According to sources speaking with 9to5Google, the company is planning to announce a “Made for Google” program for certifying third-party accessories.
There’s a chance this is just coincidental timing: even if the program is real, it’s possible we may not even hear more about it until after Wednesday's Pixel event.
Apple has had a similar program in place since 2005, which it calls “Made for iPhone” (or iPad or iPod, depending on the device), or “MFi” for short. As an example, here’s a list of what we consider the best MFi game controllers for iOS devices.
The idea behind such certification programs is that customers will see a label on physical packages and know they’re getting a product the company approves of, and not some shoddy and possibly dangerous knockoff.

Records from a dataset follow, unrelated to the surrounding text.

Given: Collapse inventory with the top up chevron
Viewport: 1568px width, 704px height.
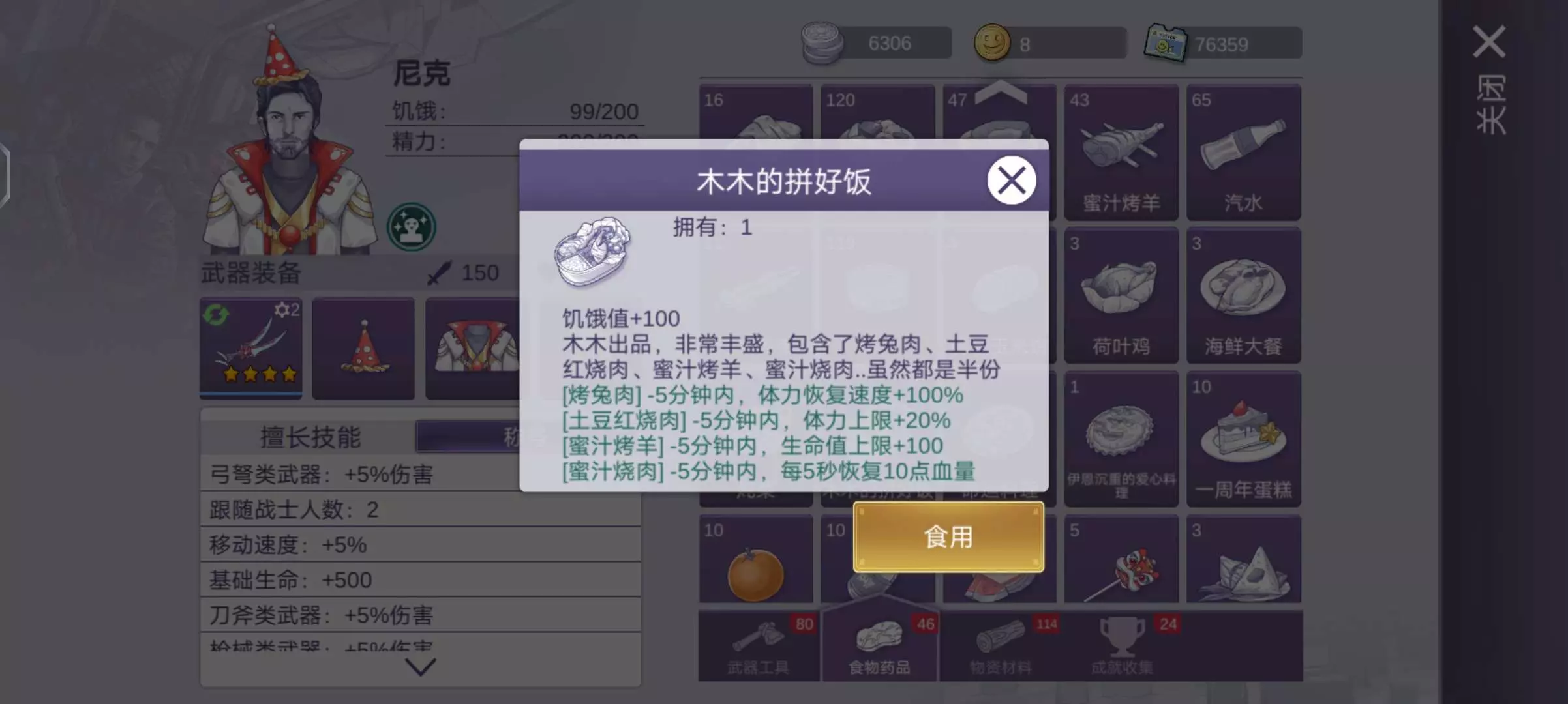Looking at the screenshot, I should click(x=1001, y=92).
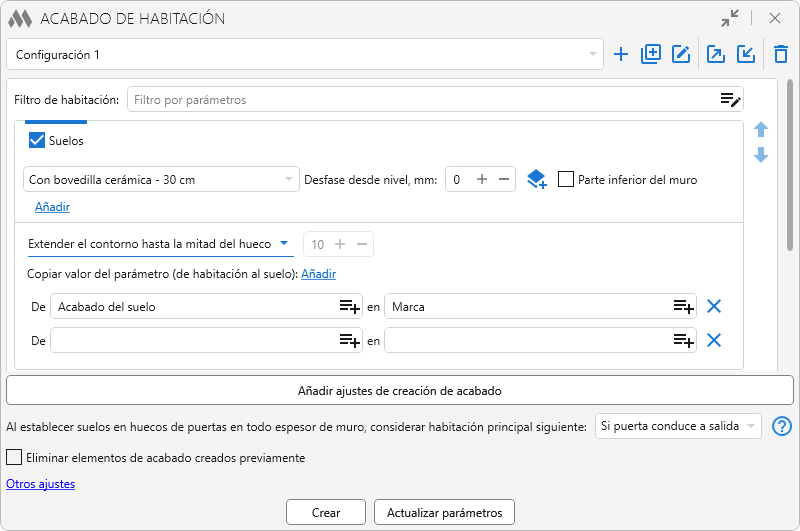Duplicate the current configuration
The width and height of the screenshot is (800, 531).
pos(651,55)

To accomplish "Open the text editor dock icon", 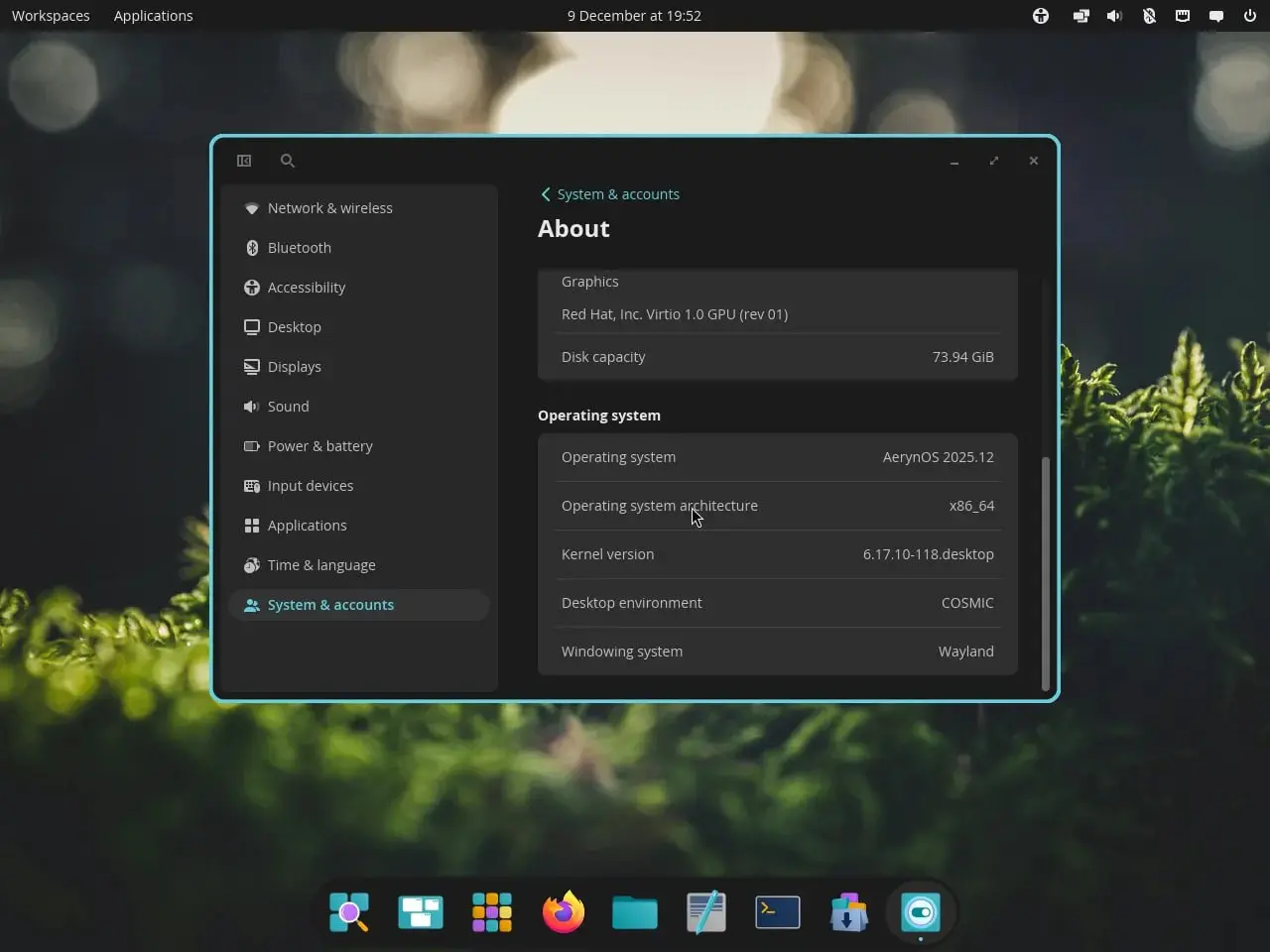I will [x=706, y=912].
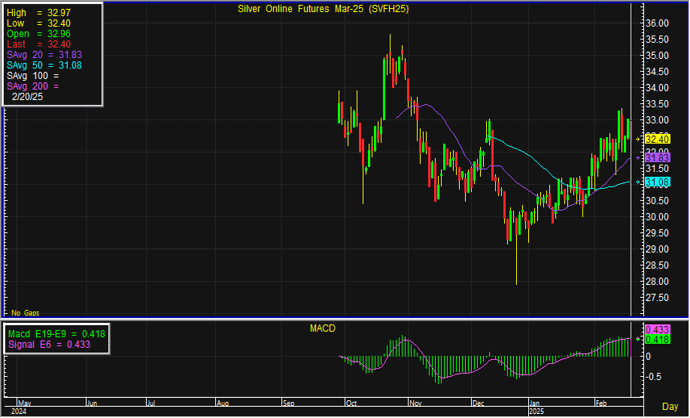The image size is (690, 418).
Task: Click the magenta 0.433 signal value tag
Action: [657, 329]
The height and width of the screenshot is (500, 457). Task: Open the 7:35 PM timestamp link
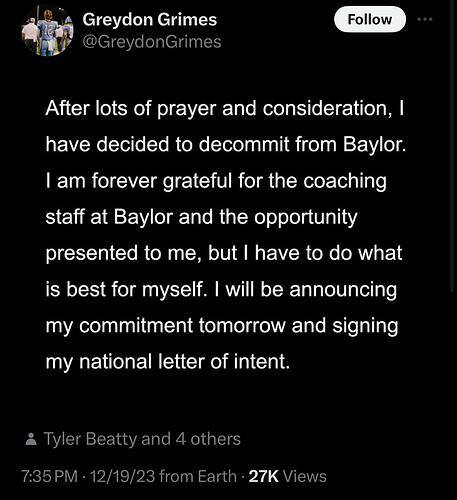49,476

In its case, Apple maintains quality control by making sure some specific parts used for these accessories come from Apple itself, particularly if they hook up to one of the iPhone 8 maker's devices.
That scenario may slightly differ for Google, which is quickly shedding its software-only past for a future filled with hardware, including its own Chromebooks, smart speakers, virtual reality viewers, and the Pixel phone.

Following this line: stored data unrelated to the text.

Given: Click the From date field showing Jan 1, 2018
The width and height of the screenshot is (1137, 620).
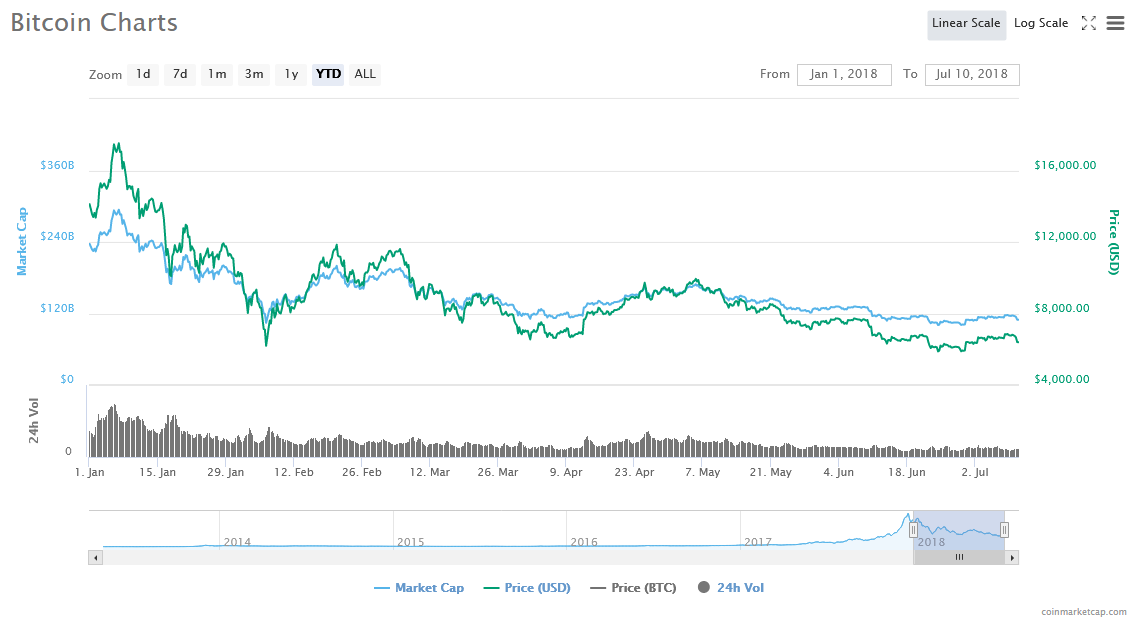Looking at the screenshot, I should coord(844,74).
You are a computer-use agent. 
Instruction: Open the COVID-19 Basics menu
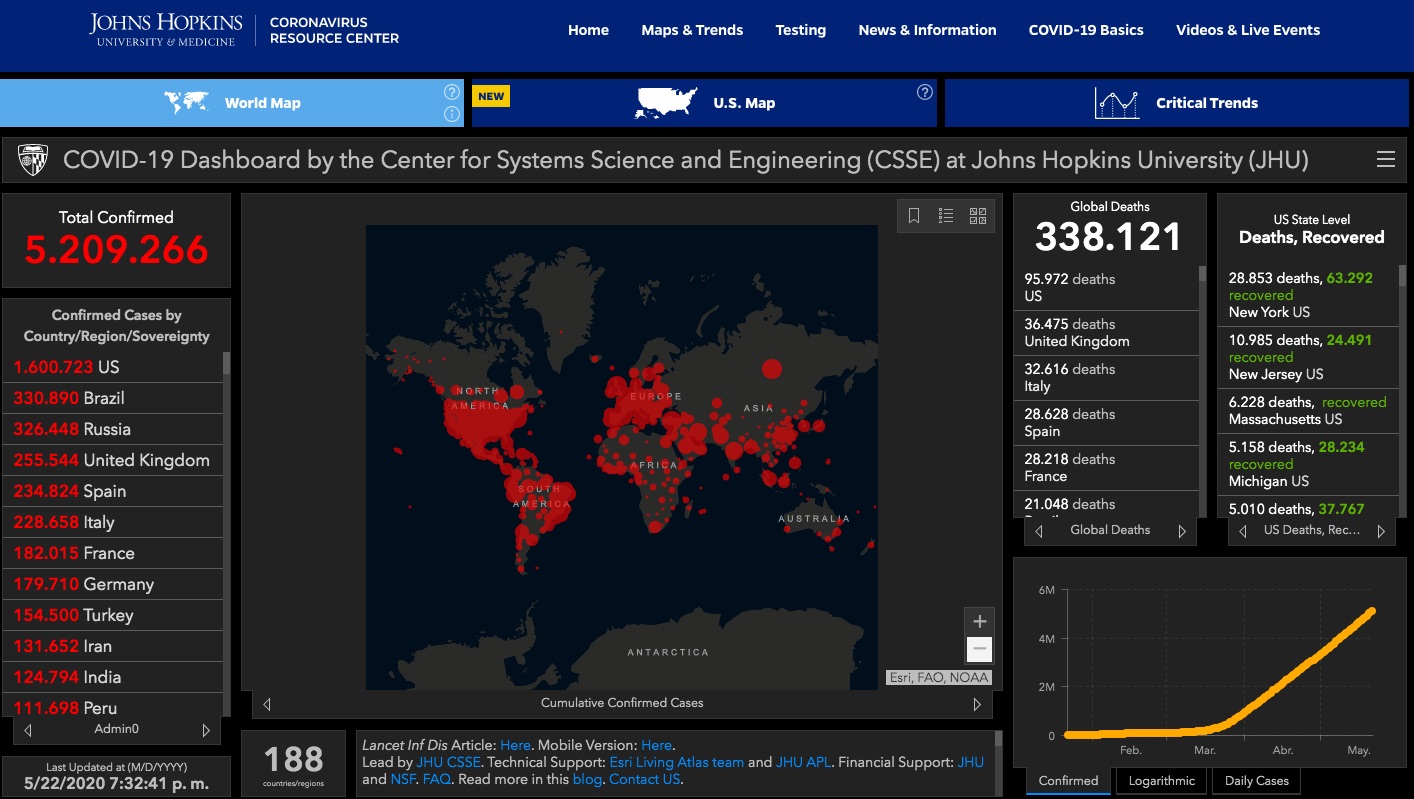(x=1085, y=30)
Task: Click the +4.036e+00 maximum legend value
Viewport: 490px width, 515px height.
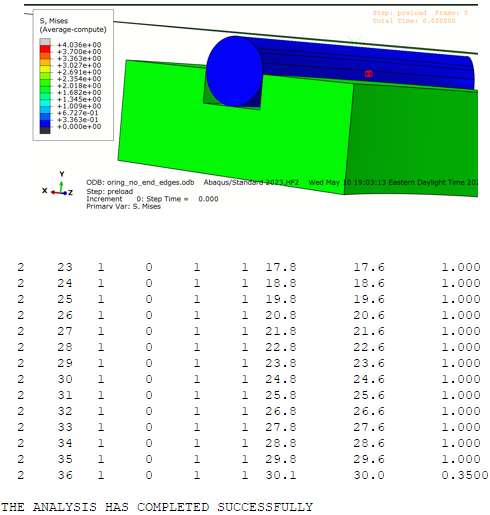Action: [x=79, y=45]
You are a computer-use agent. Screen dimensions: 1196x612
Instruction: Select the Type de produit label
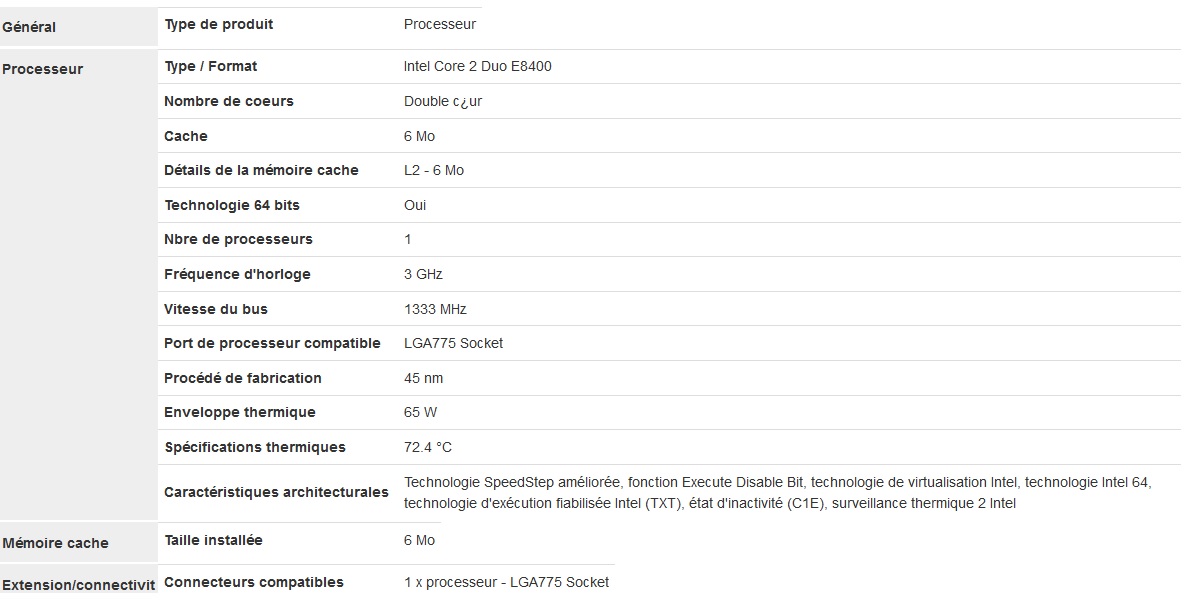(218, 24)
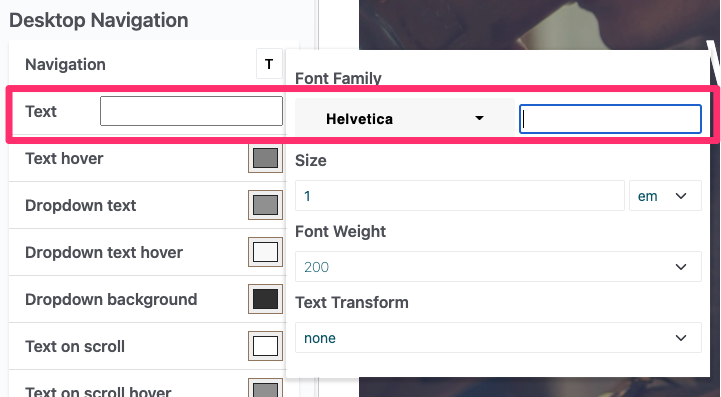Image resolution: width=721 pixels, height=397 pixels.
Task: Open the Text hover color swatch
Action: point(265,158)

The first Pixel phone was well-received, though, and the reveal of the second generation may present a fantastic opportunity to announce a supported licensing program. If so, we’ll likely see a few examples of products Google has approved as well.
So far, though, all we really know is that this program likely exists and its name (which may turn out to be temporary owing to its obvious riff on Apple). More rumors should appear in the coming days, or — of course — the official announcement of the program itself.